感想メモ
> 重税を課し、麻薬にふけり、俺にも暴力を振るい、城下町には風俗街を作り、アフラ神ではなく、イシュタルという女神を祭り、売春税を取っていたのだった。
> だが、王族に対する恨みから王族を尊敬するものなど誰も居なかった。ゆえに自分は暗い性格であることを自覚している。いつっも「僕は……」と発言の途中で黙り込むことが多い。僕はそういう人間だ。
なので、僕に対して村人全員がよそよそしかった。
> 「本当です。俺の両親のように悪に落ちれば滅びます。闇は命を失う場です。そこに未来などないのです。俺がほしいのは未来と光です」
このあたりの一連の流れは誤字の可能性が高そうだと思いました。好意的に見れば内面の一人称は「俺」であり、外面の一人称は「僕」であると言えますが、そうなると三つ目の引用の台詞の一人称が「俺」であることに相違が生じるからです。ただ、単純にある文章のまとまりの中で単語を打ち間違えたのならば、「いっつも「僕は……」と発言の途中で黙り込むことが多い。俺はそういう人間だ」となっていたように思います。どちらかと言えば誤字の可能性が高いと解釈しておきます。
第一部第二章第六節まで読んで直感的に思ったことは「題材に癖があっても作品として癖があるわけではない」ということでした。文章自体は非常に読みやすいほうですし、展開も整理されています。読みにくい言葉にもルビ振りされていて、文章を人に読ませているのだという意識を感じました。故に、文章を自覚的に書く技量は高そうだと思いました。が、作品としてどうかと言われると疑問に思うところです。
分かりやすくわたしの体験を述べますと、わたしは過去にあなたのライトノベルを批判するエッセイを読んでいました。「若者のライトノベル離れ」というものですが、そちらは本論を読み終えることができました。これは、現状のライトノベルに対する憂いという点で、わたしの需要に噛み合っていたからです。では、今回の参加作の題材はどうかというと、別にわたしの需要には噛み合っていません。というか、癖の強い作品を募集する時点で「基本的に需要が噛み合うことなどない」のです。
ならば、この企画のどこに真意があるのかと言うと、「その題材をどのように扱うか」という作者自身の傾向にあります。他の参加者と比較してどうこう言うのはナンセンスですが、あえて挙げるとするならば、一人目の参加者の作品は、間違いなくあなたの作品より雑然としていました。雑然としているせいで文章も読みやすいというわけでもなかった。しかし、そこには都市の区画のような、整然としているせいで無臭というわけでもなかった。

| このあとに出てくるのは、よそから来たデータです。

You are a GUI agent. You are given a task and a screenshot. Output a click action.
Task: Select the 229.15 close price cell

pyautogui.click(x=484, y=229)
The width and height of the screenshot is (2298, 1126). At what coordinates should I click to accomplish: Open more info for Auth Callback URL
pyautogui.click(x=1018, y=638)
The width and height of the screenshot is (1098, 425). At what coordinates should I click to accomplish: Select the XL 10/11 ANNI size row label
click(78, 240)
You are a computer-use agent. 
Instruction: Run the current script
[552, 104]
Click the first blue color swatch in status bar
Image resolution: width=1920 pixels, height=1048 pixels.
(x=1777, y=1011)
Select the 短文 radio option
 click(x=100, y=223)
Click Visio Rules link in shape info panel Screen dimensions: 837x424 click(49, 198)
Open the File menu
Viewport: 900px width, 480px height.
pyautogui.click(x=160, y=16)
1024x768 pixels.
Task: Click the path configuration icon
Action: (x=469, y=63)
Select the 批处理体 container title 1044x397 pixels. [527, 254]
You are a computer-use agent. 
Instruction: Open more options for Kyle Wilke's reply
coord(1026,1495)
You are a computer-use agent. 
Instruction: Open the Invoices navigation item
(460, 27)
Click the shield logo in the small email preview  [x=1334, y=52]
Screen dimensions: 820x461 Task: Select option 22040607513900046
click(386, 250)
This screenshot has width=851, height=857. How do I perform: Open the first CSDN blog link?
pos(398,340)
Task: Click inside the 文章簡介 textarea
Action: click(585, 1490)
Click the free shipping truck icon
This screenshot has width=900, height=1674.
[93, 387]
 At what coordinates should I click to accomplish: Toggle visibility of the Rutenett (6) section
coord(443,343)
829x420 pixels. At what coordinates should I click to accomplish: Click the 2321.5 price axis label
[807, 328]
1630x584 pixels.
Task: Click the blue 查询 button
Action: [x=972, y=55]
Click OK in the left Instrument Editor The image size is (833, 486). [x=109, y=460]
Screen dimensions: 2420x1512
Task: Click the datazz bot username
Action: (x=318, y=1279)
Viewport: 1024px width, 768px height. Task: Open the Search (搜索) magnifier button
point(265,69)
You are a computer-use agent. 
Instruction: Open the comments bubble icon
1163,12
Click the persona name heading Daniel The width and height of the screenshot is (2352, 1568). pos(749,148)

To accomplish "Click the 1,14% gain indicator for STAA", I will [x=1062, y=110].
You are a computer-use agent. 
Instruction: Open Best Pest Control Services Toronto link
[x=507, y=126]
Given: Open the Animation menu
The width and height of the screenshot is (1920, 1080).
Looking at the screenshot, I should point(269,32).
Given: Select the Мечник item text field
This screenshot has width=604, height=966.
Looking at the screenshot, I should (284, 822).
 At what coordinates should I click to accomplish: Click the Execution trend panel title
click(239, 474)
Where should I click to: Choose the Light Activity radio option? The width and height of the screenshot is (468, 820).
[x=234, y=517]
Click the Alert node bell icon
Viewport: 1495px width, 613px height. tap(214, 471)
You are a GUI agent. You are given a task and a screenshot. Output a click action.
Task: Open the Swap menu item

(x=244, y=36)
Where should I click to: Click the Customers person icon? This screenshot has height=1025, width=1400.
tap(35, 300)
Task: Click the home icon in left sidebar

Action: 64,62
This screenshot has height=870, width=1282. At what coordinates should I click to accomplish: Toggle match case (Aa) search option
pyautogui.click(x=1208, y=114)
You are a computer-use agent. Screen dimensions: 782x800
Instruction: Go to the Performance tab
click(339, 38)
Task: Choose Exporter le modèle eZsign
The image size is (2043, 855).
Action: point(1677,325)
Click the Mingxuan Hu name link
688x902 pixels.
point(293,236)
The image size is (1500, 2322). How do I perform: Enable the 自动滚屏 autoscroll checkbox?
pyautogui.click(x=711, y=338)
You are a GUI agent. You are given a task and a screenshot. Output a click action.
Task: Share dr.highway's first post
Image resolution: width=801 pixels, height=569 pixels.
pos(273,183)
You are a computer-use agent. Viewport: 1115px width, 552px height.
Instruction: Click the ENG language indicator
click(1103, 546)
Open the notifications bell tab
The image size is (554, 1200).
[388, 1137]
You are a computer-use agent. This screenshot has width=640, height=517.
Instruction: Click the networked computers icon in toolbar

あなたはよく調べものをしていますし、随所の言葉選びもよくできていました。平易に言えば雰囲気の構築がしっかりとできていました。ただ、そこまでです。「題材に癖があっても作品として癖があるわけではない」という言い回しは、前半については分かりやすいですが、後半はあなたにとって分かりにくいかもしれません。上記言葉を分解して整理すると
題材に癖あり→作品として癖なし
ならば、作品としての癖はどこで生まれるのか?
そもそも作品の定義とはなにか。
作品→題材・作者の協同創作
題材・作者共に癖あり→作品に癖あり
題材に癖あり、作者に癖なし→作品に癖なし
題材に癖なし・作者に癖あり→作品に癖あり
という考えが浮かびました。これは語呂の論理に近しいやり方で簡単に分解しただけなので粗末なものです。また、題材に癖があるからこそ作者に癖があってはならない、一人目の参加者に伝えたように「ライトノベルらしさ」のために作者の癖は取り除いたと考えているのであれば、それはそれで結構です。私的にはどちらでもよいですし。
小説を書くことはしばしば料理に例えられます。北大路魯山人の見解では、料理とは食材選びが九割なのだそうです。
> 「料理の美味不味は、十中九まで材料の質の選択にあり」と解してよい。言うなら種を選ぶことに、ベストを尽すべきである。
北大路魯山人 料理王国 材料が料理か より
であれば、小説を書くことは料理を書くこととは似て非なるものだと思いました。娯楽的には、おそらく逆の解釈でも成り立ちます。珍味や妙味に該当する題材を食べやすくしたものがライトノベルなのだと定義すると、あなたはしっかりライトノベルをしています。そのことに気づかせてもらえたので、ありがとうございました。以上です。